** Exercise inputs follows **

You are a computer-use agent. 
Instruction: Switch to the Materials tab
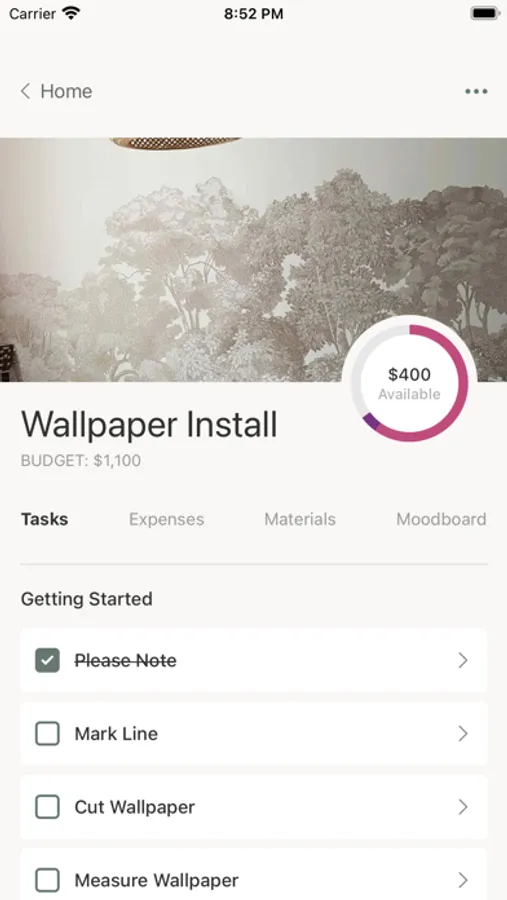pos(300,519)
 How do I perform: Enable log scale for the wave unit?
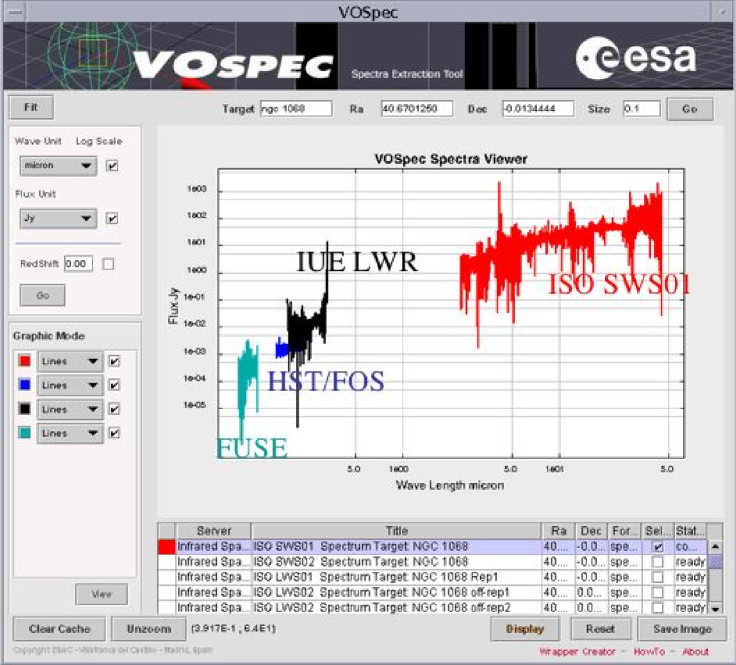(x=112, y=166)
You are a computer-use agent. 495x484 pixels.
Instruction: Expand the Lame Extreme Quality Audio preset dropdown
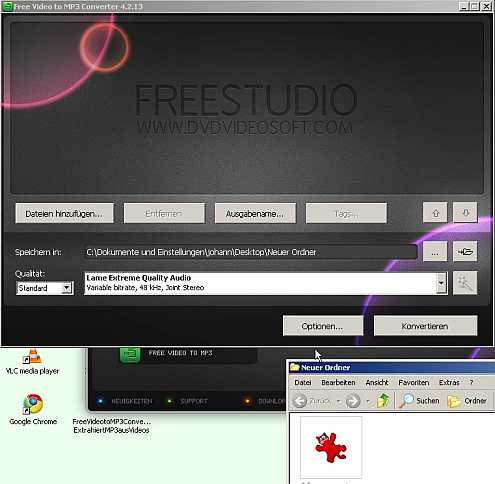441,283

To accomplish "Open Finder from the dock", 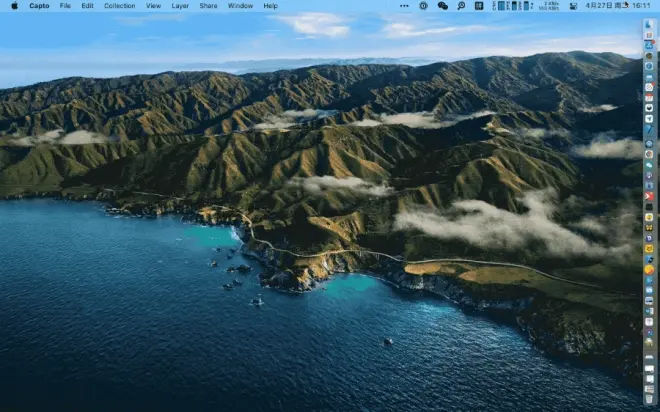I will [x=649, y=24].
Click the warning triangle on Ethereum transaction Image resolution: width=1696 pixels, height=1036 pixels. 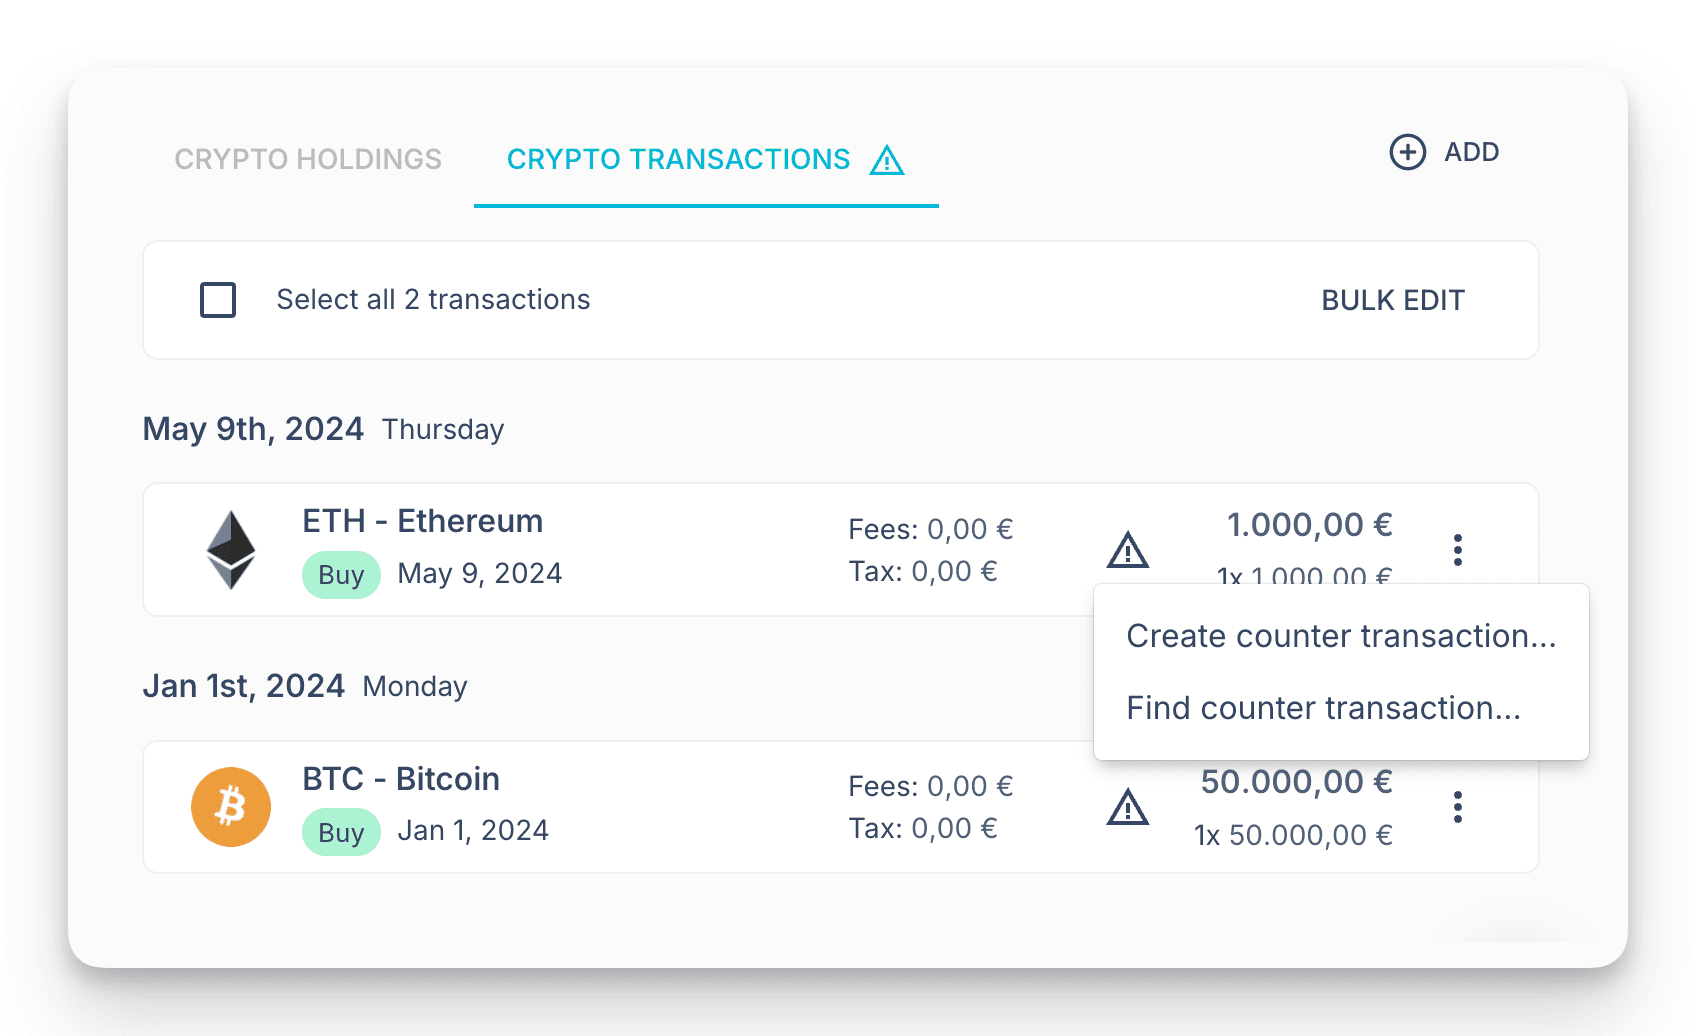1128,550
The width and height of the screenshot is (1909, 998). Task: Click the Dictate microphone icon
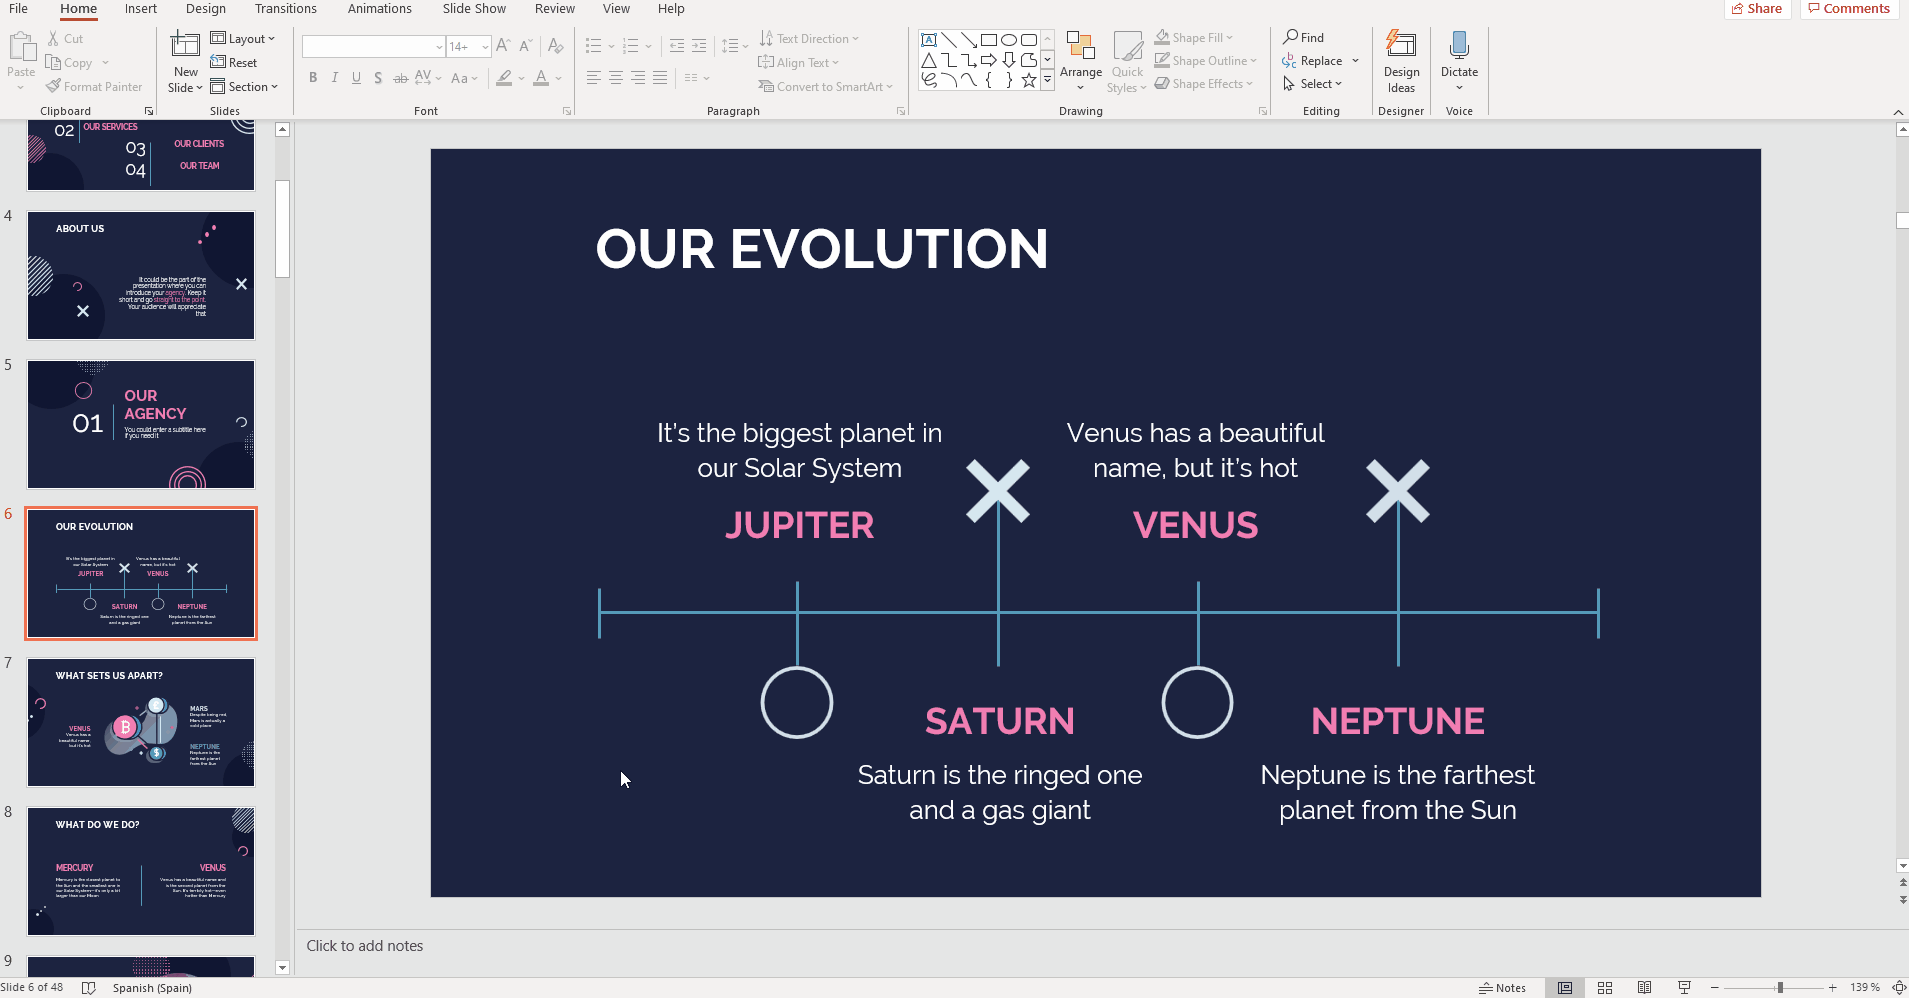[x=1458, y=46]
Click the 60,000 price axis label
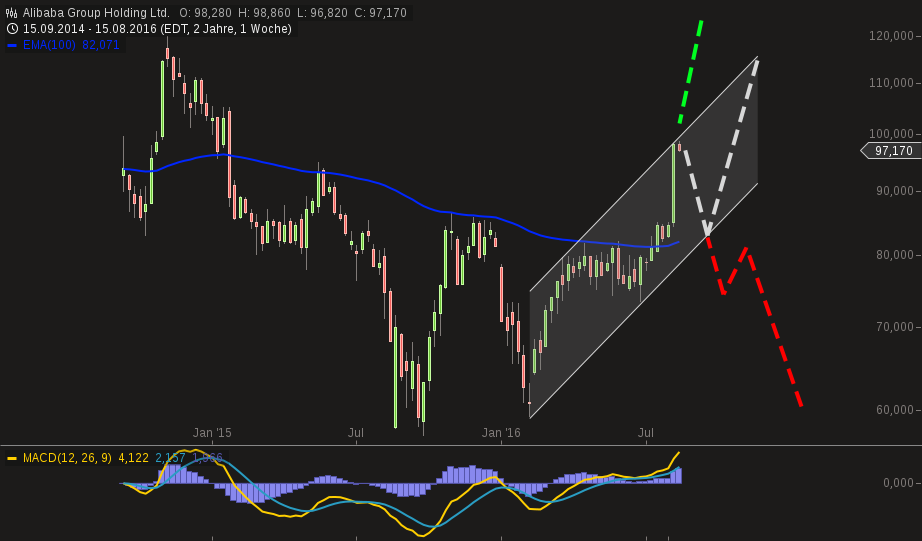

** End of Exercise inputs **

### Your objective
Using the listing above, show each line holding the string "computer".

### Solution to the exercise
You are a computer-use agent. 
You are a computer-use agent. 495x484 pixels.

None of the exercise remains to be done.